Specification by Example and Living Documentation
Building the right product, with documentation that stays true as the system changes
There are two distinct problems hiding in every software project, and a team can be excellent at one while failing the other. Building the product right — making it correct, well-engineered, free of defects — is one problem. Building the right product — making the thing that actually solves the need — is another. You have to solve both, and they call for different practices. Specification by Example, the set of process patterns Gojko Adzic gathered under that name, is mostly aimed at the second.
Deriving scope from goals#
The central move I take from this body of work is to derive scope from GOALS rather than accepting a list of requirements as a settled solution.
When a stakeholder hands you a list of requirements, that list is usually a solution someone already designed in their head — and often not the best one. If you start from the goal instead ("reduce the time it takes a customer to reorder" rather than "add a reorder button to the account page"), you give the team room to find a better answer than the one that was guessed at up front.
A related discipline: resist specifying HOW when all the situation requires is WHAT. The example that anchors a specification should describe the behavior the business wants to see, not the mechanism. The moment your specifications start dictating implementation, they become brittle and they crowd out the engineers' judgment.
Living documentation#
When you capture those examples as executable specifications, something useful happens: they become living documentation. An authoritative, always-current description of what the system actually does — because if the description drifts from reality, the test fails and someone fixes one or the other.
This matters most when you need to change the system.

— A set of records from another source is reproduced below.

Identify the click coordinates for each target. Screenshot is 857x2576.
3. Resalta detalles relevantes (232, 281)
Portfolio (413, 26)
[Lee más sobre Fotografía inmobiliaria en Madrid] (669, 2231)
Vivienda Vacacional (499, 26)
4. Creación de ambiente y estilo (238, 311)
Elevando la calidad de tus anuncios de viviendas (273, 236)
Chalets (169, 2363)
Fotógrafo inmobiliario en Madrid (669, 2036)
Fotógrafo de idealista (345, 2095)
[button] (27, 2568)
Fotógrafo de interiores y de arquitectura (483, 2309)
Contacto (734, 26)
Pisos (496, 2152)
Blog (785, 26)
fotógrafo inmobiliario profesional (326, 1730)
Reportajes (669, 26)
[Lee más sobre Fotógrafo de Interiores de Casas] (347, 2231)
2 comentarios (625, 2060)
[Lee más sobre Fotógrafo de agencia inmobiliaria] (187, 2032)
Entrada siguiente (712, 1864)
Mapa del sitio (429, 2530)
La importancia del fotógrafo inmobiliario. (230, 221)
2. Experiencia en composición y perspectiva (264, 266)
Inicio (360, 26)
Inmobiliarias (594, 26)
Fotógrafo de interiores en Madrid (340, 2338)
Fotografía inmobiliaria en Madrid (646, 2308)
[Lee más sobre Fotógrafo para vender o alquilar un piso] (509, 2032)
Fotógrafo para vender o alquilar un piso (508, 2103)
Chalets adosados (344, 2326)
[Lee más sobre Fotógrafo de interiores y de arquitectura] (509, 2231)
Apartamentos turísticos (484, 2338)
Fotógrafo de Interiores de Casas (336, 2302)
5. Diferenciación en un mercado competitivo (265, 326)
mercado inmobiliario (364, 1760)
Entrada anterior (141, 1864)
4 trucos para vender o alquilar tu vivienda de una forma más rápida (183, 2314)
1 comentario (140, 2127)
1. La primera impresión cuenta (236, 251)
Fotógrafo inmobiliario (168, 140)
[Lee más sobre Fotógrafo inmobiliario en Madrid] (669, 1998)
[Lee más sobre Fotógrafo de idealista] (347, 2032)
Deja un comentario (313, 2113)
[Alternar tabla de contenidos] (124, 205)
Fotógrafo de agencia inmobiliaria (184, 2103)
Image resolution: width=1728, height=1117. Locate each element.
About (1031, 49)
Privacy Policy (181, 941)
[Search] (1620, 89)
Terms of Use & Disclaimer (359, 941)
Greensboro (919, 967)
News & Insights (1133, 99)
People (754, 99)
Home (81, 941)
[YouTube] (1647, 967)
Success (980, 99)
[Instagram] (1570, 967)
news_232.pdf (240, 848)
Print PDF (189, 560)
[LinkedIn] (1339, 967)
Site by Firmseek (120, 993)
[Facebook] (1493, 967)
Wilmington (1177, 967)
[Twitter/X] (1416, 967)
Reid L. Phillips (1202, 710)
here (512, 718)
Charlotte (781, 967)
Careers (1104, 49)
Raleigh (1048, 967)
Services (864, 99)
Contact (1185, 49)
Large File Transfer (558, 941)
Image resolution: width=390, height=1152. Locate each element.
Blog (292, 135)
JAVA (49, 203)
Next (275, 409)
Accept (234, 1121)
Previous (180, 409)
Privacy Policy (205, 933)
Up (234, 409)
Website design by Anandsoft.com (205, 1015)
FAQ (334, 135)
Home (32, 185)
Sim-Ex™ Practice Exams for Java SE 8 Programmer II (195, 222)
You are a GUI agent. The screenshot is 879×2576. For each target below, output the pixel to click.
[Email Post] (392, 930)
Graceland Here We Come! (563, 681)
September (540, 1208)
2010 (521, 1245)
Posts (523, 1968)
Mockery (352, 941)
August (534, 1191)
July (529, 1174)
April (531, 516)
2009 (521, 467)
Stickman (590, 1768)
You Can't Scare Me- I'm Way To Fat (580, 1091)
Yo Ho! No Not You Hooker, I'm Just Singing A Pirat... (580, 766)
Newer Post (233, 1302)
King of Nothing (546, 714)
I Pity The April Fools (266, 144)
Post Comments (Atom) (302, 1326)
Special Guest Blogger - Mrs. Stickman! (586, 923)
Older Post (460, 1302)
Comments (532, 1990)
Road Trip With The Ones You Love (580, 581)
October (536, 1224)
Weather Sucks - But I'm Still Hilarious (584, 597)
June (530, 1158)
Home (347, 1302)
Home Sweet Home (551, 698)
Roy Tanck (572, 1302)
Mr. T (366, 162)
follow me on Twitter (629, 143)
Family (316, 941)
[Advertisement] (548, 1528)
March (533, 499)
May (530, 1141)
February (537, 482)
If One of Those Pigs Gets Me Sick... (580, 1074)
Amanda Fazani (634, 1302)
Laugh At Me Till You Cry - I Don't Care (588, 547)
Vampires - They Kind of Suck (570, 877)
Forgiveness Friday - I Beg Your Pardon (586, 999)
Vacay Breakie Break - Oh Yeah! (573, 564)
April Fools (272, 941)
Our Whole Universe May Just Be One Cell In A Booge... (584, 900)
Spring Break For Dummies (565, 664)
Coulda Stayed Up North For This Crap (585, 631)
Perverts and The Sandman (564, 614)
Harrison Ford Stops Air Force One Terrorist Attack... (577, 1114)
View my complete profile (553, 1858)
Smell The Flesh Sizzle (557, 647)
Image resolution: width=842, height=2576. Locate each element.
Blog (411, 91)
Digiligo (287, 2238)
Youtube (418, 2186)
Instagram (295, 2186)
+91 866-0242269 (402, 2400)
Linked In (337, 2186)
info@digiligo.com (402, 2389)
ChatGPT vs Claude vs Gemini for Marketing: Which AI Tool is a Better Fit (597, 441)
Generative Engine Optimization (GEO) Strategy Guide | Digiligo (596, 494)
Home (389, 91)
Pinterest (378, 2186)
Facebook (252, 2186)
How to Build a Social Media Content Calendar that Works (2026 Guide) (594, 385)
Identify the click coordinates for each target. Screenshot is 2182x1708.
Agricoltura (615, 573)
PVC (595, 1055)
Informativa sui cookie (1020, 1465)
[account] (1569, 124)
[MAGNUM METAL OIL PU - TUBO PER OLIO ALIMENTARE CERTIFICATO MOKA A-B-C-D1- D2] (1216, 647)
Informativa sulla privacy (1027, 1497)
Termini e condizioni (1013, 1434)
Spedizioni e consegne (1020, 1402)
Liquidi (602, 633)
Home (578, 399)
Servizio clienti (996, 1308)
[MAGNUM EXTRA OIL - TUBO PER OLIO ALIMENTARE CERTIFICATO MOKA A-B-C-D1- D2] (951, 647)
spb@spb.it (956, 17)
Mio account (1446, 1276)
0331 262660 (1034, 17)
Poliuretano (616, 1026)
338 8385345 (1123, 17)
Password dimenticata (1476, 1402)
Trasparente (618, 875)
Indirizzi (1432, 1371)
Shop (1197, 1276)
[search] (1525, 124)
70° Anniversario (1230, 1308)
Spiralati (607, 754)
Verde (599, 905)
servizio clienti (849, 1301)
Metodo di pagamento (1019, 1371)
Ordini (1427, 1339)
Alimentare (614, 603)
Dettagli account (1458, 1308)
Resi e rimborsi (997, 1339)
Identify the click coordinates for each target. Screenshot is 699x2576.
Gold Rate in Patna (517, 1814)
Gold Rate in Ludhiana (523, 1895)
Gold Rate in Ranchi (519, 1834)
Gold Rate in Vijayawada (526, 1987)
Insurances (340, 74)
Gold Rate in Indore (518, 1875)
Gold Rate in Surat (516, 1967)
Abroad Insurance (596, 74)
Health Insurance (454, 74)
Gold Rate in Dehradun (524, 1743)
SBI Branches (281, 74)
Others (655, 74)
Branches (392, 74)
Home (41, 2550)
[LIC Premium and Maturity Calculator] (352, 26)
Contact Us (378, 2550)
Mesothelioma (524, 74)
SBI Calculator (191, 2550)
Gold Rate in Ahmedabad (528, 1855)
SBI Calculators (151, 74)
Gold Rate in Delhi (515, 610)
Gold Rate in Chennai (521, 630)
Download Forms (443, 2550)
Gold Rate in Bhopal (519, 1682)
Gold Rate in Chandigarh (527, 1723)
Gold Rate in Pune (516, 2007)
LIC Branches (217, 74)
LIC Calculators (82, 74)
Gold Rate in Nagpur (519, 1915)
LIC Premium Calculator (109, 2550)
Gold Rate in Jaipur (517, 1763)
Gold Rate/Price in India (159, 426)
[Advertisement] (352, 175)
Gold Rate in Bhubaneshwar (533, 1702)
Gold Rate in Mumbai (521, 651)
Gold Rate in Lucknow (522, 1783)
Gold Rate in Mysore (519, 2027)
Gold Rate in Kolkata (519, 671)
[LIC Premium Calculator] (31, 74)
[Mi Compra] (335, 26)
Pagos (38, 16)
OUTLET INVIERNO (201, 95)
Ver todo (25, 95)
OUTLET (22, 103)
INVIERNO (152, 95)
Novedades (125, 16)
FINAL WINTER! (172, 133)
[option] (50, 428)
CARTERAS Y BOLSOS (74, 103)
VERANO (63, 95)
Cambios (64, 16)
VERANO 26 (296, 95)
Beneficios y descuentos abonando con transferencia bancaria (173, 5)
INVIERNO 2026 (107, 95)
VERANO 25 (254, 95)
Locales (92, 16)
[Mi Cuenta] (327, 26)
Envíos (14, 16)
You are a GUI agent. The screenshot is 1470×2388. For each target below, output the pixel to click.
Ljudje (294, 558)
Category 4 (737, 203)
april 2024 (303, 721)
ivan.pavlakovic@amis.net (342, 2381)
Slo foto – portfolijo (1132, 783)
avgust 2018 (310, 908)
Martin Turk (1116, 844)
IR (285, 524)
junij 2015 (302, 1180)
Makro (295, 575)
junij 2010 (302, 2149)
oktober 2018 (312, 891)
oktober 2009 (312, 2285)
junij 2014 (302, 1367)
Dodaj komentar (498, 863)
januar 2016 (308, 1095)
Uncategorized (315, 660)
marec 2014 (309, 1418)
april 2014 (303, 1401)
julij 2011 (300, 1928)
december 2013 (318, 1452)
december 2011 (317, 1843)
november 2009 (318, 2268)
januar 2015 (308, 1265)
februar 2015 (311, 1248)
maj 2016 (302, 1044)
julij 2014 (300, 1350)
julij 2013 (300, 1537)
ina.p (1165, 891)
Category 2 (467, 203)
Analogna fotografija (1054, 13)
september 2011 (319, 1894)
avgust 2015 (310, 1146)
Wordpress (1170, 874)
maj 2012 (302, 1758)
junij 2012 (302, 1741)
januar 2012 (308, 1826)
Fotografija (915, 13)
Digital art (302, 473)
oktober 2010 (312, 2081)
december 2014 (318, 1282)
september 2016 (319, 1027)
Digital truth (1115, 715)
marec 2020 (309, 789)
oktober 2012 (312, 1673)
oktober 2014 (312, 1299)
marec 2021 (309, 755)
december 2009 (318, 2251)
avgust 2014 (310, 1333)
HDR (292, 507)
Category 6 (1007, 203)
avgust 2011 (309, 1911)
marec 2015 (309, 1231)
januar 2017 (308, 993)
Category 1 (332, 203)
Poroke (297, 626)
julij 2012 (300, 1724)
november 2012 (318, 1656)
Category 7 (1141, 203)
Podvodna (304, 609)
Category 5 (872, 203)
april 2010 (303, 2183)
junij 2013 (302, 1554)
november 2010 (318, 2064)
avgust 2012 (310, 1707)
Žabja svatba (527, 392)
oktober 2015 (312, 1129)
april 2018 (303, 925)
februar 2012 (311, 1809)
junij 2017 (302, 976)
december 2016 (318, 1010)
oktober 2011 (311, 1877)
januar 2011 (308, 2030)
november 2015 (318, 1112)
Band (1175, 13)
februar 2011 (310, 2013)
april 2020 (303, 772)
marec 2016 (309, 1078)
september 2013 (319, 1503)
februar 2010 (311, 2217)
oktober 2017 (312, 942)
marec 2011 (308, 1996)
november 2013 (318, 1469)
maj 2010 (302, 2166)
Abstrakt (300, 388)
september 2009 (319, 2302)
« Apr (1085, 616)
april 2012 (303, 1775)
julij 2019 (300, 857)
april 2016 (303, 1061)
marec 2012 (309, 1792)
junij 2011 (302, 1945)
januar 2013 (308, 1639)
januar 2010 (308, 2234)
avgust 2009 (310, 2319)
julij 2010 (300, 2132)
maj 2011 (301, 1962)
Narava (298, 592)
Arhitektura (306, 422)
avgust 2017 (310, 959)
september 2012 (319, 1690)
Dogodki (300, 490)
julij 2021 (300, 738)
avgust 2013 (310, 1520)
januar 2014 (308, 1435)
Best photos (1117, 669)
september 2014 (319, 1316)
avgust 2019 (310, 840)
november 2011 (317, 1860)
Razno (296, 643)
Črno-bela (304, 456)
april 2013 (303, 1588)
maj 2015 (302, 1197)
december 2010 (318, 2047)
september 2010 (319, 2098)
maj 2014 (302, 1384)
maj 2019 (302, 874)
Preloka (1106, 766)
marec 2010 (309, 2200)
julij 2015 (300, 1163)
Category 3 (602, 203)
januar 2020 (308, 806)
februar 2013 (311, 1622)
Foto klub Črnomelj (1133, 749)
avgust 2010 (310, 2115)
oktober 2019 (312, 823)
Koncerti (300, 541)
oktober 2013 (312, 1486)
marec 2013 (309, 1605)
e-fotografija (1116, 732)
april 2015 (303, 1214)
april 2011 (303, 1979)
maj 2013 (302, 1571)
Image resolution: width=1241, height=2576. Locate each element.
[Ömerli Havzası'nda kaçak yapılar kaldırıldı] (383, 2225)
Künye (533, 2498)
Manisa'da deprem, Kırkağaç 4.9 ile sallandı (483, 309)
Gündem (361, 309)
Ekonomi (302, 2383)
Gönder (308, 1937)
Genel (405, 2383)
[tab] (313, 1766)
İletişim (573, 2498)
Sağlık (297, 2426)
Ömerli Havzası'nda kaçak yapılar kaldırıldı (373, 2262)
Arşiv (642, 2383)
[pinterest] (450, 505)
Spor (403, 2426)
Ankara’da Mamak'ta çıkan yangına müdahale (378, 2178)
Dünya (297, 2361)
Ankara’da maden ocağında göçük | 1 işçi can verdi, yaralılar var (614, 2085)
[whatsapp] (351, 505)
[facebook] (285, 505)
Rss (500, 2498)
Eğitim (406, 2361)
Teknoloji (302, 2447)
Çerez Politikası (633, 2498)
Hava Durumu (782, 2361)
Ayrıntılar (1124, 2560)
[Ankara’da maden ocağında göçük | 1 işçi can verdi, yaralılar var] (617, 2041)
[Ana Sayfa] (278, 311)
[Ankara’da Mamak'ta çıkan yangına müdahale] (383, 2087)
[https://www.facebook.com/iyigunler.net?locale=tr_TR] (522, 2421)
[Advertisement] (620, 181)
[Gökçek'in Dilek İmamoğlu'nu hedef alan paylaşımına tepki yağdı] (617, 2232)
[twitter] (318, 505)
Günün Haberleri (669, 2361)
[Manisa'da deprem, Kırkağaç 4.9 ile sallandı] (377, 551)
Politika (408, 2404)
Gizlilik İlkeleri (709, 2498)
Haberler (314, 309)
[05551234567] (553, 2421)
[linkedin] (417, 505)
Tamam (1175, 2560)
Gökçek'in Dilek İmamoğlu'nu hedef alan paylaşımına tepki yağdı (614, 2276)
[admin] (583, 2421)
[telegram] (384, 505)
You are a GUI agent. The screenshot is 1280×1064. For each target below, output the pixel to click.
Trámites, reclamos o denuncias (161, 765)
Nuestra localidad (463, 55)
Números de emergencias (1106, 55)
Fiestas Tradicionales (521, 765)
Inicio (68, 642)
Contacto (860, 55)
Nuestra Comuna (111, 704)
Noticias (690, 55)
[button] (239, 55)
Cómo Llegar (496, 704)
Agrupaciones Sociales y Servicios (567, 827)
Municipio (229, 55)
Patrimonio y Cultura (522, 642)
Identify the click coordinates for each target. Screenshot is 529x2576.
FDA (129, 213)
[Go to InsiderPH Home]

Without that living documentation — without your tests — a large refactoring is a leap in the dark. You change the structure and you have no reliable way to tell whether you preserved the behavior that mattered. The tests are the net. This is the same reasoning behind so much of Extreme Programming's emphasis on testing.
Three emphases#
Teams adopt this idea with different centers of gravity, and it helps to know which one you are choosing.
- Acceptance-testing-centric (ATDD). The specs are framed as acceptance tests. This style helps a team that has many functional-quality problems — defects escaping, behavior nobody can pin down. The real pitfall: teams forget to design these tests to be easy to MODIFY. They write hundreds of acceptance tests, the product shifts, and now the test suite is a millstone instead of a safety net.
- Behavior-specification-centric (BDD). The specs read as descriptions of behavior. This style shines for explaining near-term delivery — what we are building this iteration, in language the whole team and the stakeholders share.
- Documentation-centric. Here the specs are valued first as the living reference for how the system behaves, with the executability serving to keep that reference honest.
Maintainability is the make-or-break#
The thing that determines whether any of this survives contact with a changing product is maintainability, and the key is to write specifications that reveal their underlying PURPOSE.
A specification that buries its intent under incidental detail — exact field names, click sequences, magic numbers — breaks every time the implementation twitches, and nobody can tell from reading it why it exists. A specification that states its purpose clearly tells a future engineer what is actually being protected, so when something changes they can update it deliberately instead of guessing. Design your specs to be modified, because they will be.
How to actually get it adopted#
A note on adoption, learned the slightly hard way: lead with QUALITY, not with process labels.
Walk into a team and say "let's adopt agile" or "let's do Specification by Example" and you invite resistance — you are asking people to sign up for a methodology, and methodologies feel like something being done to them. Say "let's improve quality" and you have something a team will rally around, because nobody is against better quality. Frame the conversation around the outcome people already want, and the practices follow naturally.
And there is an easy on-ramp: once a team understands TDD, executable specifications are a short step. They are simply tests for business functionality rather than for units of code. The team already believes in writing a failing test first and making it pass; you are just moving that habit up to the level of business behavior. Sold that way, it rarely meets the resistance that a process-branding pitch does.